Data to use »
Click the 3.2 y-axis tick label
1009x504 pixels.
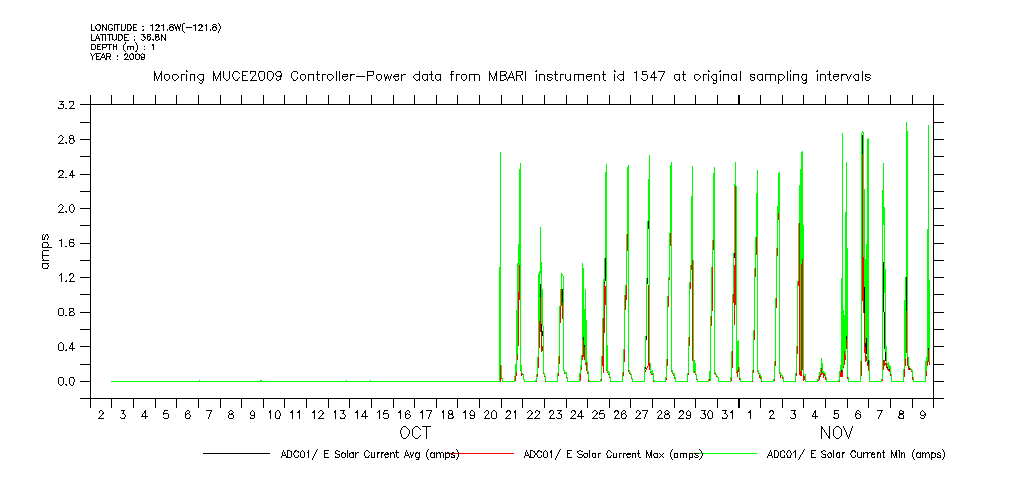click(x=68, y=105)
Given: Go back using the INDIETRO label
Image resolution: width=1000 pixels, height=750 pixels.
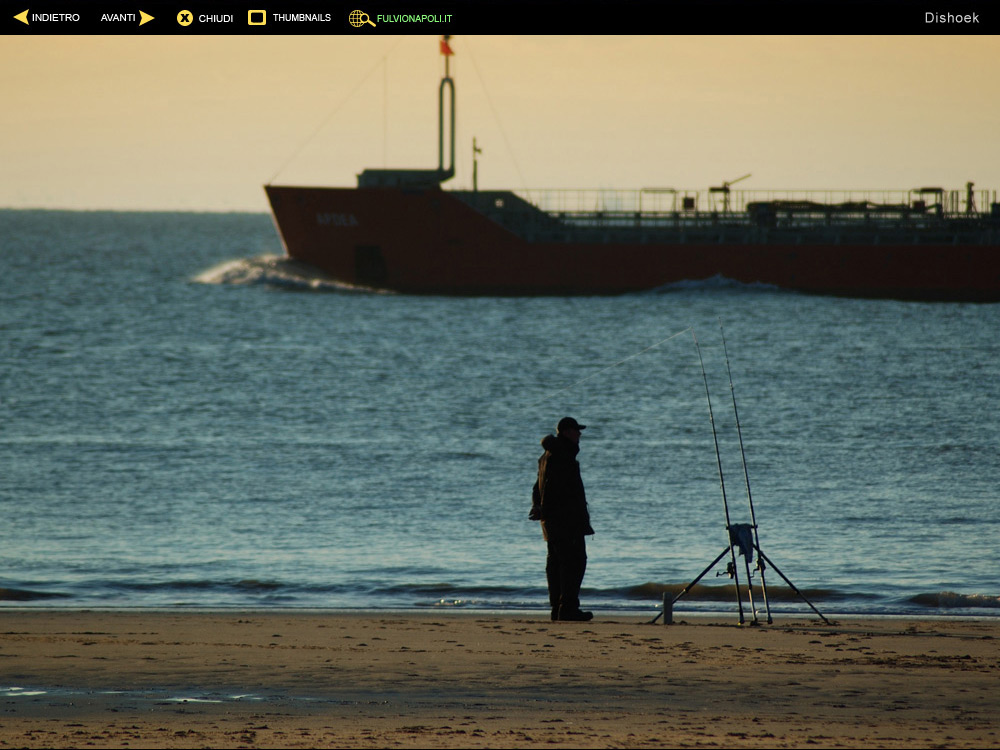Looking at the screenshot, I should pos(56,18).
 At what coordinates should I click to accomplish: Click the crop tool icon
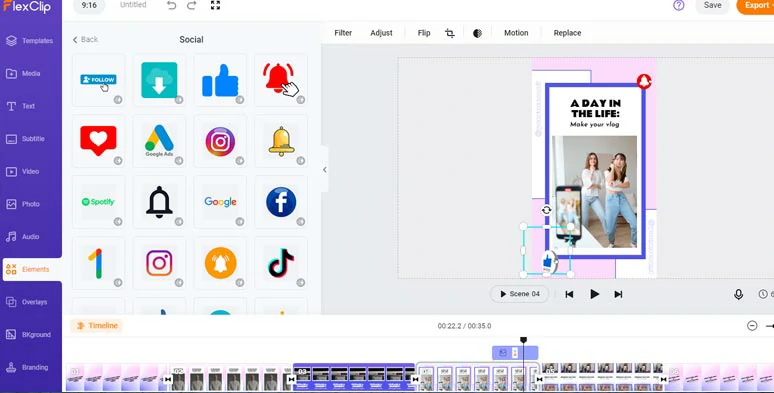(450, 33)
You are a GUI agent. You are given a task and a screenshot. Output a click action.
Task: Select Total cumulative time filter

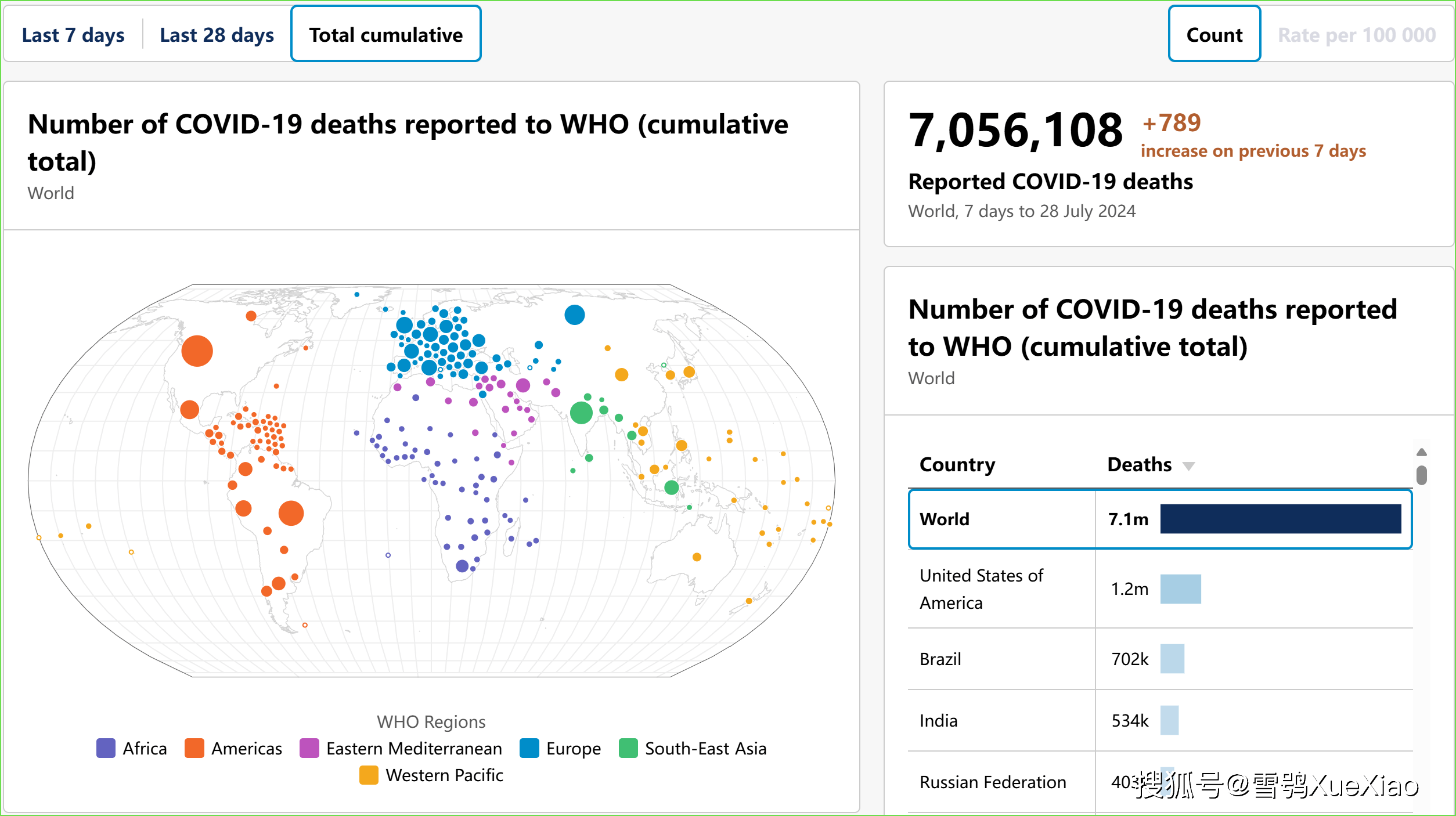click(x=384, y=34)
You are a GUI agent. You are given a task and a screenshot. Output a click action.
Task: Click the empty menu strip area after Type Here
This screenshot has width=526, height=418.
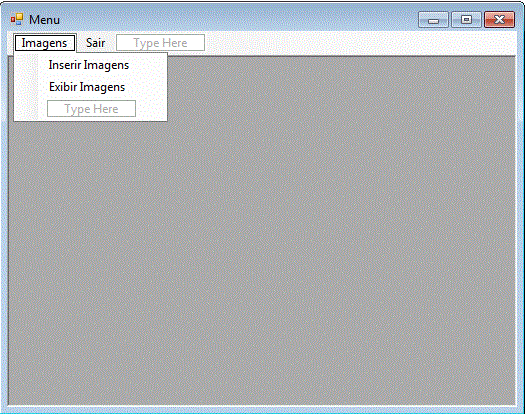point(360,43)
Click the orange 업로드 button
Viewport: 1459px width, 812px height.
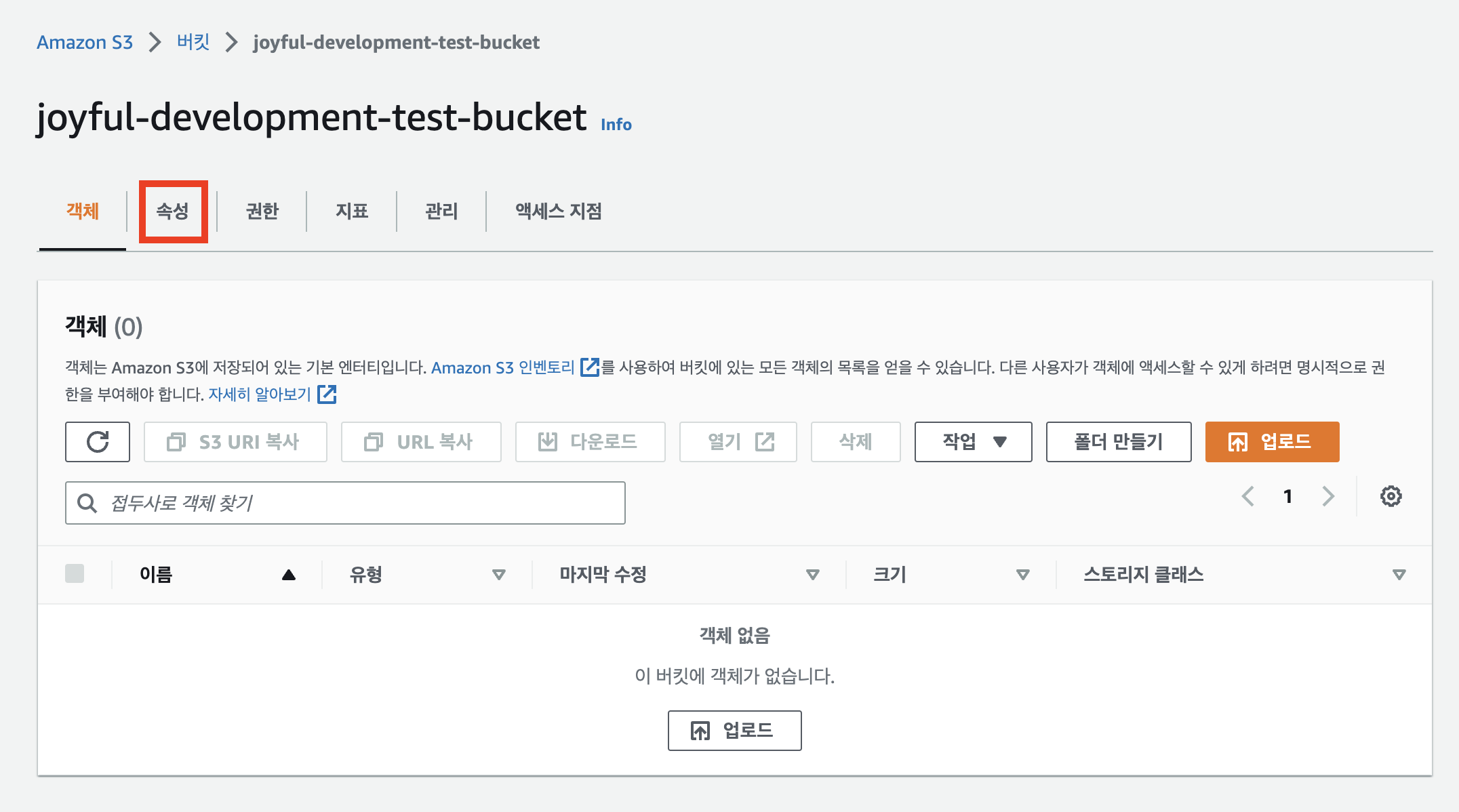[1272, 442]
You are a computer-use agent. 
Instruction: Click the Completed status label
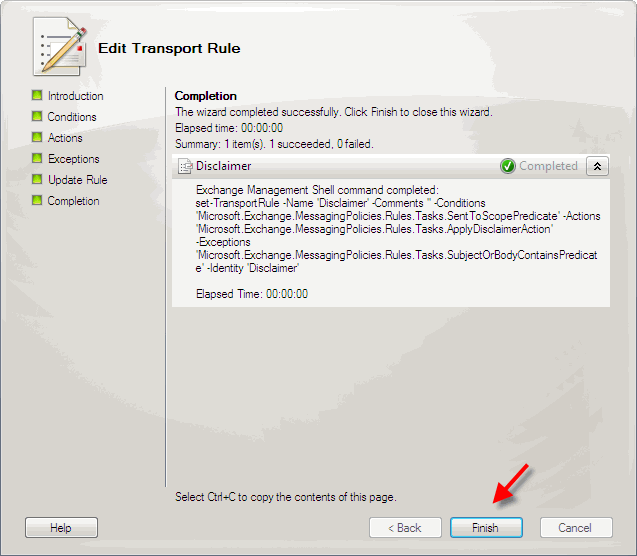[548, 166]
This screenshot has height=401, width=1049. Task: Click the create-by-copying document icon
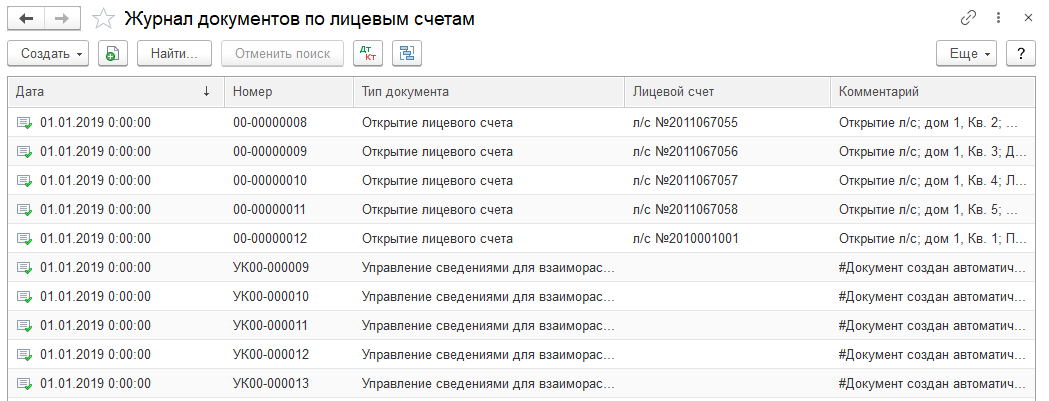(112, 54)
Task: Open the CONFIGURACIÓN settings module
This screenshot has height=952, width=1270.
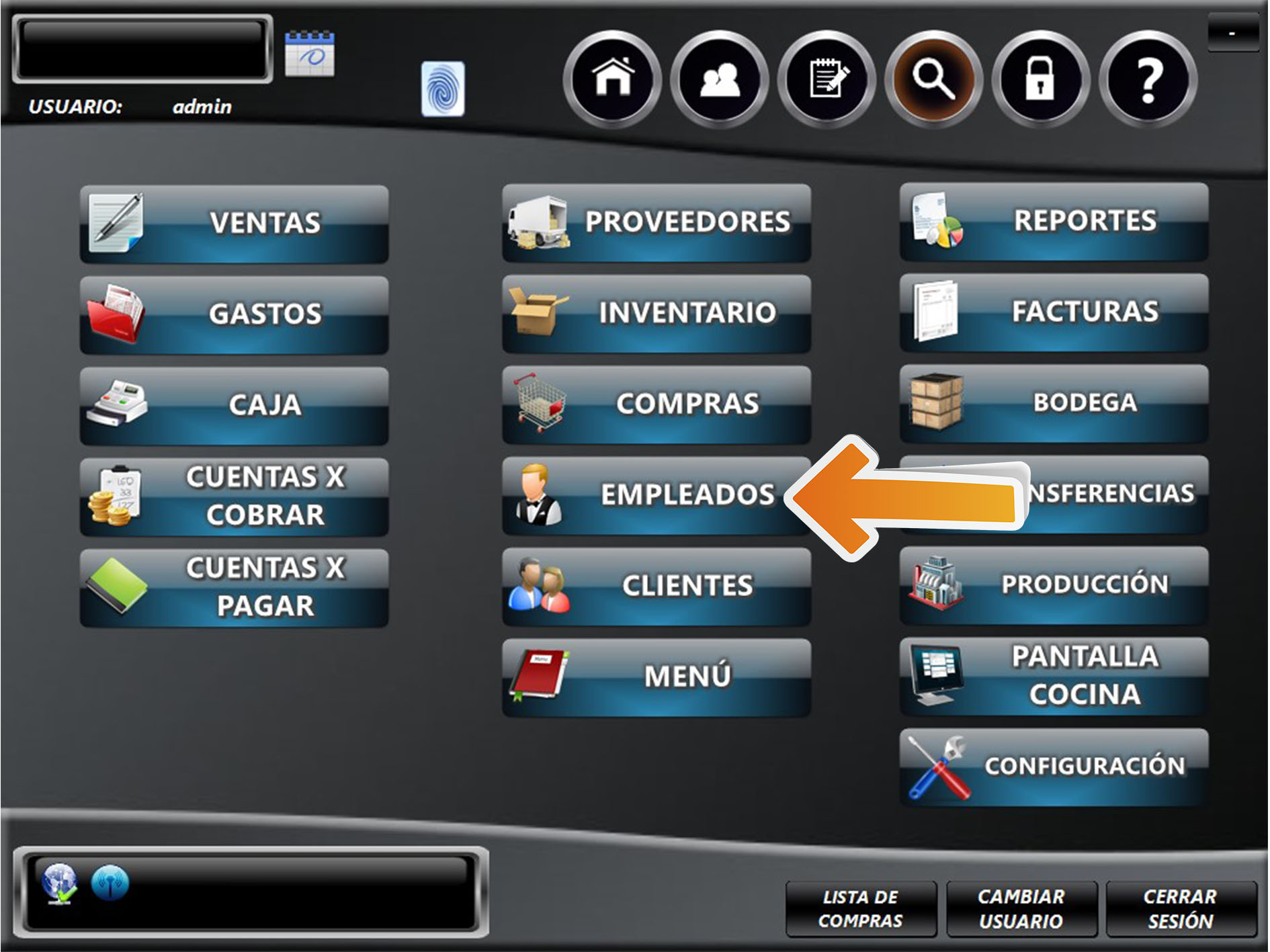Action: tap(1054, 767)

Task to carry out » The records must appear again word for word, though none of their pictures should.

Exercise output »
Click the 3.2 y-axis tick label
1009x504 pixels.
click(x=68, y=105)
Given: Go back using the INDIETRO label
Image resolution: width=1000 pixels, height=750 pixels.
Looking at the screenshot, I should pos(56,18).
 At what coordinates should I click to accomplish: Click the crop tool icon
(450, 33)
You are a GUI agent. You are given a task and a screenshot. Output a click action.
Task: Select Total cumulative time filter

click(x=384, y=34)
You are a GUI agent. You are given a task and a screenshot. Output a click action.
Task: Click the empty menu strip area after Type Here
This screenshot has width=526, height=418.
point(360,43)
Click the orange 업로드 button
Viewport: 1459px width, 812px height.
[1272, 442]
You are a computer-use agent. 
Instruction: Click the Completed status label
[548, 166]
This screenshot has height=401, width=1049. Task: Click the create-by-copying document icon
(112, 54)
Task: Open the CONFIGURACIÓN settings module
This screenshot has height=952, width=1270.
Action: tap(1054, 767)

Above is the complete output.